Top of Material for the task

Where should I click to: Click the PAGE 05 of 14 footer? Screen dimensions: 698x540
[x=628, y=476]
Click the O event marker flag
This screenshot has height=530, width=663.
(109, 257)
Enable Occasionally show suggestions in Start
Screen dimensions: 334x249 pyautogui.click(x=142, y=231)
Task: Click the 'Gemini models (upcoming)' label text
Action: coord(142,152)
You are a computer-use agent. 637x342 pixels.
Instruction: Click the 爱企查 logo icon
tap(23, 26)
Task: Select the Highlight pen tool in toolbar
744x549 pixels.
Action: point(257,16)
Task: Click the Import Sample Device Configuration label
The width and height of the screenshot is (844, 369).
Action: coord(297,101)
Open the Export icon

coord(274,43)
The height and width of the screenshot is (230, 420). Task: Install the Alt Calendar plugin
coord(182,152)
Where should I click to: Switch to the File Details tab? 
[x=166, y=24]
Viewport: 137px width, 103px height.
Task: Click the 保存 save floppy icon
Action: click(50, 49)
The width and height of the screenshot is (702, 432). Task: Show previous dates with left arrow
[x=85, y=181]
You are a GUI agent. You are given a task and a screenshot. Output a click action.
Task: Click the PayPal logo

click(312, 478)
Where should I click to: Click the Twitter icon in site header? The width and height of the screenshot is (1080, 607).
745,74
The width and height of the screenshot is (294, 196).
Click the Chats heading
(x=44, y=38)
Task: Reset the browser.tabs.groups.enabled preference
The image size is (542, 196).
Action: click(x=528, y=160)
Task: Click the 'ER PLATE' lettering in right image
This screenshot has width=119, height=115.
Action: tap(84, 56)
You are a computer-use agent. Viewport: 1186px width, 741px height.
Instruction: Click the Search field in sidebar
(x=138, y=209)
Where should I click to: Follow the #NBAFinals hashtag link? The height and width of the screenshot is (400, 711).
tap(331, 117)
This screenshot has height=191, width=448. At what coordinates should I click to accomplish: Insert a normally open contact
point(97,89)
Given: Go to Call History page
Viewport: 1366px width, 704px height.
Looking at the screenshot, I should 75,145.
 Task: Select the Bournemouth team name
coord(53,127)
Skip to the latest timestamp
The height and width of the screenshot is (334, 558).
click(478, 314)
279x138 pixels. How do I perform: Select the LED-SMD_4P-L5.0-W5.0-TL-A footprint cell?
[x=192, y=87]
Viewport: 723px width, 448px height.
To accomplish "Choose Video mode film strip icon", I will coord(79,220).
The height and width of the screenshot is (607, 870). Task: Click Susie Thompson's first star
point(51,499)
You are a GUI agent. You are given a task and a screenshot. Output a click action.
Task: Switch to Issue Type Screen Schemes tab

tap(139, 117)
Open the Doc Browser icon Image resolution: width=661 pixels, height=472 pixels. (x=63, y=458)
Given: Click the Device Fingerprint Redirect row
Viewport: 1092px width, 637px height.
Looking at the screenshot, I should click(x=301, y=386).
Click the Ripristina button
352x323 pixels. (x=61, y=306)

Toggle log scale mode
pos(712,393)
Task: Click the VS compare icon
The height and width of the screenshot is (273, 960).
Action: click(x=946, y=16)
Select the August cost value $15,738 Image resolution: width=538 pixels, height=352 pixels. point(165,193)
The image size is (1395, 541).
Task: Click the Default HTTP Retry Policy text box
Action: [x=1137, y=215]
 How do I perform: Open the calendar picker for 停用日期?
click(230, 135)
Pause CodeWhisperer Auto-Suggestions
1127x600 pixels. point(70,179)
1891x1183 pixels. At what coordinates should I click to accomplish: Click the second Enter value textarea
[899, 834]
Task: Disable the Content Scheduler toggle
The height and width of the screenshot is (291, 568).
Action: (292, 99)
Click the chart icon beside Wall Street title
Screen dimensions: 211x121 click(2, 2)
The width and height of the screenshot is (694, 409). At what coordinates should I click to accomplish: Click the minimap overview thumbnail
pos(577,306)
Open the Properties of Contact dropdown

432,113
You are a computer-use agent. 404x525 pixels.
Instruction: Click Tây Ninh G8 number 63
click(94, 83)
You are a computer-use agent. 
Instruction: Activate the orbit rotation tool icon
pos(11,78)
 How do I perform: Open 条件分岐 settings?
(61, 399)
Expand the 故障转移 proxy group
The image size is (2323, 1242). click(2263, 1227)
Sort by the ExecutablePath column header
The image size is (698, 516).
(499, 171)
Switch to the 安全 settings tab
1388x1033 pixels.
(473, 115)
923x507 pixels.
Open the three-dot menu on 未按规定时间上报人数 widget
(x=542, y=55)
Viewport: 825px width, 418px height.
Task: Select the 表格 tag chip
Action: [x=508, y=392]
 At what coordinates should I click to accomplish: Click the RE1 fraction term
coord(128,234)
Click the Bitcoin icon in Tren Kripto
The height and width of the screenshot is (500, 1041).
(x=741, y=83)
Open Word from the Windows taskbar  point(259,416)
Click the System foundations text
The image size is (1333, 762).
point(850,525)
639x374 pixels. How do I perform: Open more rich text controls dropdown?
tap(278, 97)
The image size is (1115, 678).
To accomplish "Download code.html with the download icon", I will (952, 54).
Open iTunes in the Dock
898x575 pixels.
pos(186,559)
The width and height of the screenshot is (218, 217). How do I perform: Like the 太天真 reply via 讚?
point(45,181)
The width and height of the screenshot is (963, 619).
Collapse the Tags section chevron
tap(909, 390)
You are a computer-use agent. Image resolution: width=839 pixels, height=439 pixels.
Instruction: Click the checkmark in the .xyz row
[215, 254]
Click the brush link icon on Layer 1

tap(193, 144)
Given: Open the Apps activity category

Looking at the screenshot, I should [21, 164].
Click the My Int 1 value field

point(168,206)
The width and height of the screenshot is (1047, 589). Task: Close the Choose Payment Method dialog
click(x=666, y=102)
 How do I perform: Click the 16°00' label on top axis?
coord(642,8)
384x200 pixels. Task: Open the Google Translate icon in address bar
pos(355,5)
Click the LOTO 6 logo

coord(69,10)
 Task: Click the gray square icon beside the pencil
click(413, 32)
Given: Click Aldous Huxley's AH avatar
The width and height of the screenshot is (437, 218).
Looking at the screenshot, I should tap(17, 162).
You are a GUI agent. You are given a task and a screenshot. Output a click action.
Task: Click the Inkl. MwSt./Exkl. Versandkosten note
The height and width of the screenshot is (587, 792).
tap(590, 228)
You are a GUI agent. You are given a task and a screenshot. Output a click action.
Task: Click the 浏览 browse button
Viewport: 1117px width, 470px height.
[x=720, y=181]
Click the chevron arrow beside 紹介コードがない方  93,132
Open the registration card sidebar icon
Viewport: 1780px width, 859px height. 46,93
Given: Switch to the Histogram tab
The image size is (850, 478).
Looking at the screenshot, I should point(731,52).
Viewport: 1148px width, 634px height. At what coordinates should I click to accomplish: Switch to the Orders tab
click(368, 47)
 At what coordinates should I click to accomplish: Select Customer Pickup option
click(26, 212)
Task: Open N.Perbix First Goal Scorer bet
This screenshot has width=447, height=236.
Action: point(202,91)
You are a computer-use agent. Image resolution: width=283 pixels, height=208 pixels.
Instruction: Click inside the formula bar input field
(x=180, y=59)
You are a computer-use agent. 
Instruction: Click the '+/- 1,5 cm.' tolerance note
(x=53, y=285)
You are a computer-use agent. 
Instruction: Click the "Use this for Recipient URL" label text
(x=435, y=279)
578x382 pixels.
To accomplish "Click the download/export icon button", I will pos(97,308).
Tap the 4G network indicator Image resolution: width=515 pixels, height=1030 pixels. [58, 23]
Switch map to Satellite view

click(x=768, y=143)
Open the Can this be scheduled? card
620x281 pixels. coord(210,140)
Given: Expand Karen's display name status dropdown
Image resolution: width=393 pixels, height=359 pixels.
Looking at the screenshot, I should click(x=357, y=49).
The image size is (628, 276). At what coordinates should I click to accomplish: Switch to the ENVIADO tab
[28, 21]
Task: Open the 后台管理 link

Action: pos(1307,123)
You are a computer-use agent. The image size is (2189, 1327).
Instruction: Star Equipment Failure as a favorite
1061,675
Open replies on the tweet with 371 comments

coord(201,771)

Bottom of Material for the task

Problem description: Look through the records and copy every line that has the word "Device".

Exercise result:
Task: Click the Import Sample Device Configuration label
Given: Click the Device Fingerprint Redirect row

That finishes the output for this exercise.